*** Exercise material ***
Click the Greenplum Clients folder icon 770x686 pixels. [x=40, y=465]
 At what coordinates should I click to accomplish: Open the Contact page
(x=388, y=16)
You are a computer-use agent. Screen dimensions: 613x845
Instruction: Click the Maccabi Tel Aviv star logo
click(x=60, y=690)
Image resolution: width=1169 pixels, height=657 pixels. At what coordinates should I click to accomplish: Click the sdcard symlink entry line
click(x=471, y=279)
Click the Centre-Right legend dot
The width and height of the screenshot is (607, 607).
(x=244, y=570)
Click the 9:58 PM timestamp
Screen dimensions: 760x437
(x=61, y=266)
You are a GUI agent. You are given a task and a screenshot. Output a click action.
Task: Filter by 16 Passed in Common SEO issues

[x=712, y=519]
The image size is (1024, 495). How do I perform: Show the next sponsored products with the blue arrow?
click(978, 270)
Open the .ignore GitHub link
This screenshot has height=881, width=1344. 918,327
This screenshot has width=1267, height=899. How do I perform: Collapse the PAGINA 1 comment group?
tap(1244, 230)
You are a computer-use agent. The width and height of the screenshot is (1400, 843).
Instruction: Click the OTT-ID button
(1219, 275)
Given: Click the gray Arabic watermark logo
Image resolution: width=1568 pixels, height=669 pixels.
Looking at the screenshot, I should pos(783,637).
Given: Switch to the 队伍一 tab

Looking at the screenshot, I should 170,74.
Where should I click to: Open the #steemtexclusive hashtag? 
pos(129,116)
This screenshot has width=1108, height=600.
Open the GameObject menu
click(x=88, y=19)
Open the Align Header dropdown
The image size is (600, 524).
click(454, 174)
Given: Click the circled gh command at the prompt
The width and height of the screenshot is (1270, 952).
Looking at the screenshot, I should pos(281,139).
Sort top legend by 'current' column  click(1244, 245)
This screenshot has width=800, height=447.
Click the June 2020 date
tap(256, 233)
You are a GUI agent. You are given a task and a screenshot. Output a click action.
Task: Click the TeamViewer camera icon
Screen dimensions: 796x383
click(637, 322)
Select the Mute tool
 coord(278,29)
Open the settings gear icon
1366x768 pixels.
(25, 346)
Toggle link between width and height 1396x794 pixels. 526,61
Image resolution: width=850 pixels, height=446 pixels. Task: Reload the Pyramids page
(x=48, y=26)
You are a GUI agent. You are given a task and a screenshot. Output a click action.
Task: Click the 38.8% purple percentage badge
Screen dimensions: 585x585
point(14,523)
***
Prompt » All records shown above are to be repeated exactly.

Task solution »
Click the Greenplum Clients folder icon 770x686 pixels. [x=40, y=465]
 At what coordinates should I click to accomplish: Open the Contact page
(x=388, y=16)
You are a computer-use agent. Screen dimensions: 613x845
Instruction: Click the Maccabi Tel Aviv star logo
click(x=60, y=690)
Image resolution: width=1169 pixels, height=657 pixels. At what coordinates should I click to accomplish: Click the sdcard symlink entry line
click(x=471, y=279)
Click the Centre-Right legend dot
The width and height of the screenshot is (607, 607).
(x=244, y=570)
Click the 9:58 PM timestamp
Screen dimensions: 760x437
(x=61, y=266)
You are a GUI agent. You are given a task and a screenshot. Output a click action.
Task: Filter by 16 Passed in Common SEO issues

[x=712, y=519]
The image size is (1024, 495). How do I perform: Show the next sponsored products with the blue arrow?
click(978, 270)
Open the .ignore GitHub link
This screenshot has height=881, width=1344. 918,327
This screenshot has width=1267, height=899. How do I perform: Collapse the PAGINA 1 comment group?
tap(1244, 230)
You are a computer-use agent. The width and height of the screenshot is (1400, 843).
Instruction: Click the OTT-ID button
(1219, 275)
Given: Click the gray Arabic watermark logo
Image resolution: width=1568 pixels, height=669 pixels.
Looking at the screenshot, I should pos(783,637).
Given: Switch to the 队伍一 tab

Looking at the screenshot, I should 170,74.
Where should I click to: Open the #steemtexclusive hashtag? 
pos(129,116)
This screenshot has width=1108, height=600.
Open the GameObject menu
click(x=88, y=19)
Open the Align Header dropdown
The image size is (600, 524).
click(454, 174)
Given: Click the circled gh command at the prompt
The width and height of the screenshot is (1270, 952).
Looking at the screenshot, I should pos(281,139).
Sort top legend by 'current' column  click(1244, 245)
This screenshot has width=800, height=447.
Click the June 2020 date
tap(256, 233)
You are a GUI agent. You are given a task and a screenshot. Output a click action.
Task: Click the TeamViewer camera icon
Screen dimensions: 796x383
click(637, 322)
Select the Mute tool
 coord(278,29)
Open the settings gear icon
1366x768 pixels.
(25, 346)
Toggle link between width and height 1396x794 pixels. 526,61
Image resolution: width=850 pixels, height=446 pixels. Task: Reload the Pyramids page
(x=48, y=26)
You are a GUI agent. You are given a task and a screenshot. Output a click action.
Task: Click the 38.8% purple percentage badge
Screen dimensions: 585x585
point(14,523)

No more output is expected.